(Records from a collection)

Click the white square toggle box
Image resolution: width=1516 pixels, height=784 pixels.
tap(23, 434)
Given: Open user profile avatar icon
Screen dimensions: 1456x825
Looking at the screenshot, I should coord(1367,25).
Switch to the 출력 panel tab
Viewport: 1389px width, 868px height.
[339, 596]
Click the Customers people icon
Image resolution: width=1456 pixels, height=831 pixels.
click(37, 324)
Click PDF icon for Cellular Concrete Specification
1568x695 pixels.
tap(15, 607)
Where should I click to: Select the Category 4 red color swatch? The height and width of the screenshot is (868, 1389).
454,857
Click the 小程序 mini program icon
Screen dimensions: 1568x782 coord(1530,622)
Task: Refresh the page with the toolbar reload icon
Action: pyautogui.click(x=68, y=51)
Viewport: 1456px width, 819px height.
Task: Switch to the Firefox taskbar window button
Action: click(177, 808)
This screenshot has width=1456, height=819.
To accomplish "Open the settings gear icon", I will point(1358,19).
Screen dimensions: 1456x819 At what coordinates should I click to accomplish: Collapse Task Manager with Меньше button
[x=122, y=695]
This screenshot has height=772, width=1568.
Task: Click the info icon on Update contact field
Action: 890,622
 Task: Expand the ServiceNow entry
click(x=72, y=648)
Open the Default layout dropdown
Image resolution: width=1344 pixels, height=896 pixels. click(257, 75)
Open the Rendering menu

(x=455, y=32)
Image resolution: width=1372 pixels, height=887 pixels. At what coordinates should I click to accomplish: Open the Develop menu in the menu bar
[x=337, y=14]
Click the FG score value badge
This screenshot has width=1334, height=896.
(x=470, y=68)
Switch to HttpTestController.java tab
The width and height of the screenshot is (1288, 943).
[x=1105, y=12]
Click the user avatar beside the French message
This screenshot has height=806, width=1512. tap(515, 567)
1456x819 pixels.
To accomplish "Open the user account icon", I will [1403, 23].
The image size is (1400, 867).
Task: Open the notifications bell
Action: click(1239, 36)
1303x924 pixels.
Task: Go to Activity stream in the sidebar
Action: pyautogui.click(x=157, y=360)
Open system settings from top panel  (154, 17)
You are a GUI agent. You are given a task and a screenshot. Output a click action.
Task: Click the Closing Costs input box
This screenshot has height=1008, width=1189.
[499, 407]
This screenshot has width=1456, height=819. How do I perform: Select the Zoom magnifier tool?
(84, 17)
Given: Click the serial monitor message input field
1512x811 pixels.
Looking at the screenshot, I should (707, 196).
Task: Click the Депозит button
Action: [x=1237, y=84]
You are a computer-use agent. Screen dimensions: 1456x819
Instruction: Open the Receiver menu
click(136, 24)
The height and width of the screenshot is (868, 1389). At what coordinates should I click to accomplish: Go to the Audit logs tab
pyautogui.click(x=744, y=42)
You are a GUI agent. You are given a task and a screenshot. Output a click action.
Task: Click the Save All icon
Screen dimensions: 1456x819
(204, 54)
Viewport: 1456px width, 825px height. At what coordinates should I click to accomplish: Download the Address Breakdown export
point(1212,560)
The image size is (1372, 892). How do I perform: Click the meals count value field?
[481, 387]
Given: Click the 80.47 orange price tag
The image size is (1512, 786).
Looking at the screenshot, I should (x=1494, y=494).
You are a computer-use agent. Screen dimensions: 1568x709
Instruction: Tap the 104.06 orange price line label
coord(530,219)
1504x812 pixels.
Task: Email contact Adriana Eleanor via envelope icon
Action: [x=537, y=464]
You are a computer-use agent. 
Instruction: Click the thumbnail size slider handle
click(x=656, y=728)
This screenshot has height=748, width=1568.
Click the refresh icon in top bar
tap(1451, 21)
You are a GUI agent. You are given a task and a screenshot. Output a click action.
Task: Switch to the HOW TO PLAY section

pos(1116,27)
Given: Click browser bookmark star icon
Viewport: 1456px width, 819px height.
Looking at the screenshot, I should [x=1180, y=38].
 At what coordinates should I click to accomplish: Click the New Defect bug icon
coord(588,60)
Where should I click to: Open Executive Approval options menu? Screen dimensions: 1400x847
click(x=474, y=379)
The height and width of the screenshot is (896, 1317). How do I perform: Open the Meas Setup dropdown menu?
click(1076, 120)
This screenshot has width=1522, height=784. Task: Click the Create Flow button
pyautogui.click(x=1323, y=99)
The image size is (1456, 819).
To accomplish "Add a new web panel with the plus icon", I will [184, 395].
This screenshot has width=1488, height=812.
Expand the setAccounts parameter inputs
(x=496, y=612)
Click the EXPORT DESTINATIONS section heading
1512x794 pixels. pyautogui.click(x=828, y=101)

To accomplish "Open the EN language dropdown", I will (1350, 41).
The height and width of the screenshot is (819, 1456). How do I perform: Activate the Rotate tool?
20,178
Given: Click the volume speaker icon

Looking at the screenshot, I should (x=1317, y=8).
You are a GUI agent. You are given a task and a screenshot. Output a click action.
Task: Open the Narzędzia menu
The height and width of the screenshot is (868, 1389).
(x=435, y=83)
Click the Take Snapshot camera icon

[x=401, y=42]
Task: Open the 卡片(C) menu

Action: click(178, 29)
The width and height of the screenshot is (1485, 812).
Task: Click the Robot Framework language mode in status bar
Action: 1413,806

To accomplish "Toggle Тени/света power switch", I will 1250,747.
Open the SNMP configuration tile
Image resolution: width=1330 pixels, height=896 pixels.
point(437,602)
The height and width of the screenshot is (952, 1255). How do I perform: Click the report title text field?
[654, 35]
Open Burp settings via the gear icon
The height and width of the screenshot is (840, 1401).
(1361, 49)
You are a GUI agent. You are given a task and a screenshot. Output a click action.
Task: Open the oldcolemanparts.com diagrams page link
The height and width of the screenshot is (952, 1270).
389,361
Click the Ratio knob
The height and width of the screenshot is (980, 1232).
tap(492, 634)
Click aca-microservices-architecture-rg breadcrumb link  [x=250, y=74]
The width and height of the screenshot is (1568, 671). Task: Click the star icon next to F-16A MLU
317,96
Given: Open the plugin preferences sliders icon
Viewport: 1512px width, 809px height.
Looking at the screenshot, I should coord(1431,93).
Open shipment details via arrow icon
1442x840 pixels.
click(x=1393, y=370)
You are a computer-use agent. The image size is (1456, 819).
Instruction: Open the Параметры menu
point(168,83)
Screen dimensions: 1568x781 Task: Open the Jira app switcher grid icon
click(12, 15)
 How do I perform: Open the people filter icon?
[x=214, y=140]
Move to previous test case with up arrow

*ACTIVITY:* Transcribe the records above exactly, from the opening line down to and including the line with "Switch to the 출력 panel tab".

*EXERCISE OUTPUT:*
Click the white square toggle box
Image resolution: width=1516 pixels, height=784 pixels.
tap(23, 434)
Given: Open user profile avatar icon
Screen dimensions: 1456x825
Looking at the screenshot, I should coord(1367,25).
Switch to the 출력 panel tab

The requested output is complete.